The Zaraniq rebellion (معركة القوقر) was an armed conflict in the lower Tihamah between the Mutawakkilite Kingdom of Yemen and the rebellious Zaraniq tribe that took place from 1925 to 1929. It has been referred to as a revolt, a civil war, as well as various other terms. It began in late 1925, and near the end of that year the Zaraniq would win a major battle against the Yemeni government. Over the next 2 years, large-scale fighting stagnated, with the only fighting taking place in the form of occasional raids. The rebels received arms supplies from Britain through the Ghulaifiqa port. By 1928, the rebels controlled an area stretching from Mansuriyah to Zabid. In June 1928, the Kingdom of Hejaz and Nejd sent 500 troops to aid the rebels.

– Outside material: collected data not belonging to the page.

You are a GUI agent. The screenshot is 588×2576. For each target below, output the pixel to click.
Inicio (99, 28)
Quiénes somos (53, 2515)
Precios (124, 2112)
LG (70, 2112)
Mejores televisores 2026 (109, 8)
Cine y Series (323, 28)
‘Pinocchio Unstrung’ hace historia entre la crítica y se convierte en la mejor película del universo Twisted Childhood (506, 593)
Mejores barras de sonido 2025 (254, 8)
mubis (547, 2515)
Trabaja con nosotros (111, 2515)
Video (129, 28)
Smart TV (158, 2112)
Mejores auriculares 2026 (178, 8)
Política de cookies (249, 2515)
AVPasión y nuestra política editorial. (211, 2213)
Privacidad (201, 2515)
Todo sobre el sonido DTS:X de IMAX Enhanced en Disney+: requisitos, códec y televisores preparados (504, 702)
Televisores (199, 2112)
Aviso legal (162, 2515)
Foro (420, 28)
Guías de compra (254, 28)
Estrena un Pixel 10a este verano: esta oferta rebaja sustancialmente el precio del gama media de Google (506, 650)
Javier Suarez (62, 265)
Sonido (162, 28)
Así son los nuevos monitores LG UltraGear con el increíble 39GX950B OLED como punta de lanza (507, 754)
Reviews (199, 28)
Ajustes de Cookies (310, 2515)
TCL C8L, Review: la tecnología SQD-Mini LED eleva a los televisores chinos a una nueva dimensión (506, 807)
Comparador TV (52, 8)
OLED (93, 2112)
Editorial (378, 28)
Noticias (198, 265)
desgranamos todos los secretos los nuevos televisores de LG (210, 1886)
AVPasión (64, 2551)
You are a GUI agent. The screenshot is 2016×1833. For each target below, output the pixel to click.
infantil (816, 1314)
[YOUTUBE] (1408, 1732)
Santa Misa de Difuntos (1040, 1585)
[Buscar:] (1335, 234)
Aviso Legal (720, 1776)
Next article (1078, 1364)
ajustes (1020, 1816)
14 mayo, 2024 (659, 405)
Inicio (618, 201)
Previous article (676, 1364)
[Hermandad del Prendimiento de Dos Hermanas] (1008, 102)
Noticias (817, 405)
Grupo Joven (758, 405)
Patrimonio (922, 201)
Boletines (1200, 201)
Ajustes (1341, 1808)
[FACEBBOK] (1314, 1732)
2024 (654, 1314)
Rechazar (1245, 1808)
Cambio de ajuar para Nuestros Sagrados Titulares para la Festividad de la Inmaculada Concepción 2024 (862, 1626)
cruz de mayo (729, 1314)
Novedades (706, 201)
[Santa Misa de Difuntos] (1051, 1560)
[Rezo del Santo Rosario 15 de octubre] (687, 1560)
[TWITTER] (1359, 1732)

In October 1928, the Yemeni government dispatched an army to quell the rebellion, under the command of Sayf al-Islam Ahmad. Sayf marched from Sana'a to Bajil. At Bajil, he gave out that he intended to attack the Zaraniq capital of Bayt al-Faqih. However, this was merely a feint: Sayf instead attacked and captured the important rebel port of al-Ta'if. Despite the fall of al-Ta'if, rebel fortunes would see a temporary resurgence: A second army marching from al-Mukha was surprised and routed by the rebels. Bayt al-Faqih also resisted Sayf's attacks for most of 1929. These successes convinced the leader of the Zaraniq, Ahmed el Fiteini, to submit an appeal to the League of Nations for formal recognition as an independent state. However, the government's superior firepower would prove to be an insurmountable problem for the rebels, and in early October 1929 Bayt al-Faqih fell to the government and the Zaraniq surrendered, ending the rebellion.

After the quelling of the revolt, a tract of land was expropriated by the Imam and the Al Hudaydah canal was constructed from the point where the wadi emerged onto a coastal plain to irrigate this tract of land. Although this new upstream canal initially took a small quantity of water, it took water throughout the year, thereby violating the principle that new lands should not be irrigated with low flows. The precedent created was used by landowners on the south bank to abstract the low flow as well. As their canals were much larger, they took the entire low flow at the expense of the downstream users.